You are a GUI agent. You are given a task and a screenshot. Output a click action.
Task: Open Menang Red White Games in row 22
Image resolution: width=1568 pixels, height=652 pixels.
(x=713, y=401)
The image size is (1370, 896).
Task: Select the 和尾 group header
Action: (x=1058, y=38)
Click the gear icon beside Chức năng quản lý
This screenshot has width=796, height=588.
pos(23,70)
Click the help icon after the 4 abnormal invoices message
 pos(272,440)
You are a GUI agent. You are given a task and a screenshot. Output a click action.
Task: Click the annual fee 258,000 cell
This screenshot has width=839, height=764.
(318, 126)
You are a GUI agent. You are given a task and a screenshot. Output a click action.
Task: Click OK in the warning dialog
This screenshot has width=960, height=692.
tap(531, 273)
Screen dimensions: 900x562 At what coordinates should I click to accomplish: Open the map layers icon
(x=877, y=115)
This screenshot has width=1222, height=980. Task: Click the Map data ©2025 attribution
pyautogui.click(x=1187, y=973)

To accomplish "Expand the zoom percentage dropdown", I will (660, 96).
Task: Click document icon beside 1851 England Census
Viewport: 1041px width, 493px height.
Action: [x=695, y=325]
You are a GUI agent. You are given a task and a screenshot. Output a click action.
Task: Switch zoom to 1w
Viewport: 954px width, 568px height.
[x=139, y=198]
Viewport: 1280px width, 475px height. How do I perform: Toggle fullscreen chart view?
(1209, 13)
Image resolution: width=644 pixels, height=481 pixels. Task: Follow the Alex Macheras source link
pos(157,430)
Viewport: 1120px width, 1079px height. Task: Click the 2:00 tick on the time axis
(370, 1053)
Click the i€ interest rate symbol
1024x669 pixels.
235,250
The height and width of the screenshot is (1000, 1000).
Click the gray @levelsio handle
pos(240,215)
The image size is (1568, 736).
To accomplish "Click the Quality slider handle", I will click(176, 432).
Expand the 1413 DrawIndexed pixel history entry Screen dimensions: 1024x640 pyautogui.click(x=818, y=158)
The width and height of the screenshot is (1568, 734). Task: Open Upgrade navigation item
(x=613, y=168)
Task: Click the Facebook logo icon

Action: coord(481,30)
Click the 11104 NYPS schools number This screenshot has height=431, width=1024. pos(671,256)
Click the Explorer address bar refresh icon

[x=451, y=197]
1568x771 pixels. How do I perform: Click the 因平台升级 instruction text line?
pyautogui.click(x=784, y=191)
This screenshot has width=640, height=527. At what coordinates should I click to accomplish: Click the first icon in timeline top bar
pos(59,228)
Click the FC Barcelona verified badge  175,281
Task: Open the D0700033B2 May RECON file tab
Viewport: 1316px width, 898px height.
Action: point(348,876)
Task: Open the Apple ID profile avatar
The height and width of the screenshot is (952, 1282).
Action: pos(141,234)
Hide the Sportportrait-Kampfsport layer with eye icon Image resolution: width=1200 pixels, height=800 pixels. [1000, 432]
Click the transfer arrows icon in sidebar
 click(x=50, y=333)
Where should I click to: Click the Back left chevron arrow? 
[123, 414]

□ □ □

*Task to carry out:* Return the span of lines in the data above that opens at the line with "Click the gear icon beside Chức năng quản lý" and closes at the line with "Task: Click the annual fee 258,000 cell", exactly, ends included, nothing else.

*Response to this exercise:*
Click the gear icon beside Chức năng quản lý
This screenshot has width=796, height=588.
pos(23,70)
Click the help icon after the 4 abnormal invoices message
 pos(272,440)
You are a GUI agent. You are given a task and a screenshot. Output a click action.
Task: Click the annual fee 258,000 cell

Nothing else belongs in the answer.